What is the basic normal anatomy and Ultrasound imaging appearance of cervical lymph nodes?
The American Joint Committee on Cancer (AJCC) classification system of nodal location is recommended when reporting nodal location on imaging exams because it more accurately corresponds with surgical and pathology reporting.
This classification system divides the neck into three compartments, the central compartment and the paired lateral compartments, each having multiple nodal levels.
The distinction of the lateral and central compartments is very important for surgical planning, because abnormal nodes in the lateral neck cannot be accessed from the central compartment and vice versa.
The lateral compartment nodes (levels I through V) are found in the submental region (level I), along the jugulocarotid vascular bundle (levels II through IV) and posterior to the sternocleidomastoid muscle (V).

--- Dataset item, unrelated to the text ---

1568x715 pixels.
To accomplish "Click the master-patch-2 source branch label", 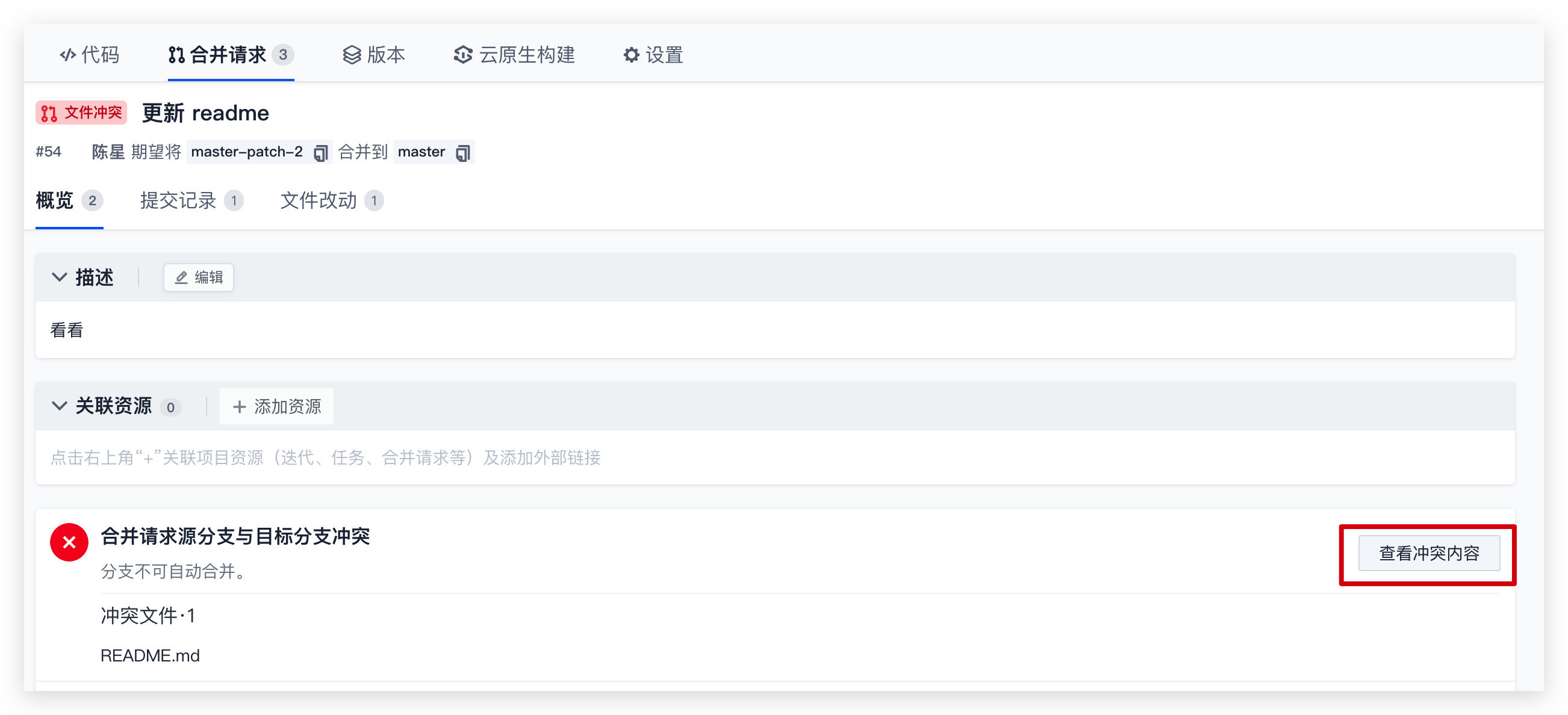I will coord(246,152).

The jugulocarotid or anterior cervical nodes are further classified as follows: level II lymph nodes are located above the level of the hyoid bone to the base of the skull; level III nodes are between the levels of the hyoid bone and the cricoid cartilage; and level IV nodes are below the level of the cricoid cartilage extending to the clavicle.
Level V nodes are in the posterior neck, posterior to the lateral border of the sternocleidomastoid muscle. The central compartment contains the thyroid and parathyroid glands, is bordered laterally by the carotid sheaths, and extends superiorly to the hyoid bone and inferiorly into the upper mediastinum.
The central compartment level VI nodes are located anterior to the thyroid gland (prelaryngeal nodes), posterior and inferior to the thyroid gland, and adjacent to the trachea (paratracheal nodes). Central compartment nodes that are below the level of the suprasternal notch are level VII nodes.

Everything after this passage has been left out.